*** Opening Given passage ***
Even when you’ve secured a new job, it’s still possible to lose that job at the last minute – even before you’ve actually started. I’ve seen it happen. You should follow-up after a job interview, but don’t overdo it.

A friend of mine recently realized that his days were numbered at his current job. A new boss had been promoted over his head, and the two of them just didn’t get along. It’s not just that they had different working and communication styles, it was downright acrimonious.

I knew the people at a rival company who were looking to hire someone with just his skillset. It seemed a brilliant match: he gets to jump to a competitor (leaving a boss who was likely going to fire him anyway), and the other company gets a motivated, experienced worker with industry knowledge. I made the introduction.

His interview went smoothly, and they were impressed with his portfolio. It looked like it was in the bag. In fact the hiring manager told him as much, saying that she would get back to him with a starting date as soon as some paperwork was finalized.

And that’s when the wheels came off.

Perhaps emboldened by having lined up a new gig, my friend became even more confrontational with his current boss. That relationship, which had never been good, soured further.

Having not yet officially signed anything with the rival company, he sent a second follow-up email to them to find out when they could close the deal. Unfortunately, paperwork and approvals can sometimes take weeks. They said that he was their top guy, and that an offer would be forthcoming, but there were some details they had to work out internally first.
*** Closing Given passage ***
*** Opening Extracted entries ***
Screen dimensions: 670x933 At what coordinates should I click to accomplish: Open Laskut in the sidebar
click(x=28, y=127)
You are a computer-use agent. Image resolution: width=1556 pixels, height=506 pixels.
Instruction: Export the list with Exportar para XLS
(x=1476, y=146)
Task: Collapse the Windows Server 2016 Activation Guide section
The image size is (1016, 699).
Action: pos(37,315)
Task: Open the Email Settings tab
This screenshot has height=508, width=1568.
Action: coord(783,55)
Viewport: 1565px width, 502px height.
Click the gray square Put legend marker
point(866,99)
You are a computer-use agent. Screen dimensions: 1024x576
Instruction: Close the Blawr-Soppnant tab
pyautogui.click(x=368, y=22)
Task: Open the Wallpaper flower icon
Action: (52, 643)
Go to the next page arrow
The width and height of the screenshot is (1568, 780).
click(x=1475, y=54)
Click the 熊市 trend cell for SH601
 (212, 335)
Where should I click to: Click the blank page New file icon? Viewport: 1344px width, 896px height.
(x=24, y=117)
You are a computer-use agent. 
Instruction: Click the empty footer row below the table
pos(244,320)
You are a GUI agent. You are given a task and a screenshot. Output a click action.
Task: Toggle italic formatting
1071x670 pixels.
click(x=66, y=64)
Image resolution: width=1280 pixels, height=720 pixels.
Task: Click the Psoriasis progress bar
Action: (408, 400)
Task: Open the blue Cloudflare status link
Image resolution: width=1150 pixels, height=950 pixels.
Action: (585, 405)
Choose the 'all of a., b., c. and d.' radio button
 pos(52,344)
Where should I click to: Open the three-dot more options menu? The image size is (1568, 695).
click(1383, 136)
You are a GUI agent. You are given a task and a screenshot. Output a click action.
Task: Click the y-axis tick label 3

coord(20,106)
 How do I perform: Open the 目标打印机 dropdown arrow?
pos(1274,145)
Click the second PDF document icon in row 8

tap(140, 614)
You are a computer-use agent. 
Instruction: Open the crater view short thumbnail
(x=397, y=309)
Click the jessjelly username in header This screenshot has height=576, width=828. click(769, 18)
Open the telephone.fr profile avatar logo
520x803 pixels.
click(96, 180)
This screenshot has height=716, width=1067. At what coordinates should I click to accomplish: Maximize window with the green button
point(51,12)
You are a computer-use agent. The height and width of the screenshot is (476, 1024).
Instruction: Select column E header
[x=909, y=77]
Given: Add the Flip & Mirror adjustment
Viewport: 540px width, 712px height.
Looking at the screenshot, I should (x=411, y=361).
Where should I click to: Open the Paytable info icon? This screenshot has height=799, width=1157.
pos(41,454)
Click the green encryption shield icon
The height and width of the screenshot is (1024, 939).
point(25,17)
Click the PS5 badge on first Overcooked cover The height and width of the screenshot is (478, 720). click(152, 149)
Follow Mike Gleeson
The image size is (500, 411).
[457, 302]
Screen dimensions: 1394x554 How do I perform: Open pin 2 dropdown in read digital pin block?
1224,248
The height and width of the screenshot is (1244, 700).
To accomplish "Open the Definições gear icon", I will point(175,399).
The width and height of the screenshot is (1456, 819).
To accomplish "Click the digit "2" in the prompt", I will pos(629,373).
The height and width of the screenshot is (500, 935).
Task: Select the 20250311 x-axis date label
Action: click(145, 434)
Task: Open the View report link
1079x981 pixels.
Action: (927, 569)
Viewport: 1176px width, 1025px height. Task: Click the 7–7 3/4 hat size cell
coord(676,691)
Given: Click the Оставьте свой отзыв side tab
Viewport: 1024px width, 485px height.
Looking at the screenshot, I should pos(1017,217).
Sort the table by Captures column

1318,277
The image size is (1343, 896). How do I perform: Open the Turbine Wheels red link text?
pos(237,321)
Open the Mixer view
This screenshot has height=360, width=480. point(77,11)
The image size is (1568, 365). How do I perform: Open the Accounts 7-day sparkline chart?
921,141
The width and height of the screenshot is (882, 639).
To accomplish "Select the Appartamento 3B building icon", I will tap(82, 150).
*** Closing Extracted entries ***
◆ Exercise 1 ◆
In the passage about losing a new job before starting, what did the hiring manager say she would get back to the friend with?
◆ Exercise 2 ◆
Carry on the passage about following up after a job interview, starting right after its last sentence.

◆ Task response 1 ◆
A starting date, as soon as some paperwork was finalized.

◆ Task response 2 ◆
So as the current working situation went from less-than-ideal to downright toxic, and the future job stalled for time, my friend lost his cool. He began leaving increasingly frantic and desperate-sounding messages on the hiring manager’s voicemail. He even sent multiple follow-up emails, the last of which was accusatory, passive-aggressive and bordering on hostile.

I spoke with the hiring manager about this later, as I knew her socially. She said that she had been prepared to hire my friend. He had just the skills and experience they were looking for, and he had seemed like a good fit for the team. However, the friendly, professional impression he had made at the interview had been completely contradicted by the over-the-top, stalker-esque, calamitous follow-up.

In fact he had scared them so much that they didn’t end up hiring anyone. They used freelancers for a year rather than risk making a mistake on a first impression again.

Four career lessons from my friend’s story:

    Keep it professional. You don’t have to like your boss personally, but you do have to treat them with respect and keep the communications friendly and professional. The antagonistic relationship he had with the woman promoted over him meant that he was doomed at his current job. That didn’t have to be the case.

    Get it in writing. He assumed that he had the new job because he had conducted a successful interview for a role that he was perfect for. Until you’ve signed the contract, never assume a job offer is official. Even if the hiring manager tells you specifically that you’re hired. It’s not real until it’s on paper.

    Don’t leave angry. Instead of working on the bad relationship with his current boss, once he had conducted a successful interview, my friend let the situation deteriorate even further. In this way he completely burned his bridge with her – and anywhere that she might work in the future. He should have used the interim time to work on his communication style with her, and improve the relationship so that he could leave on a positive note. (It’s much easier to put up with stuff you don’t like when you know you’re leaving anyway.)

    Don’t be a stalker. There’s nothing wrong with following up after a job interview. In fact, sending a thank you note to the interviewers is an important step. A phone call can be appropriate. Just do not overdo it. Candidates don’t get to dictate the timing of the hiring process. You can’t pressure an employer to move faster. My friend’s attempt to do so cost him a job offer that he really needed and was about to get.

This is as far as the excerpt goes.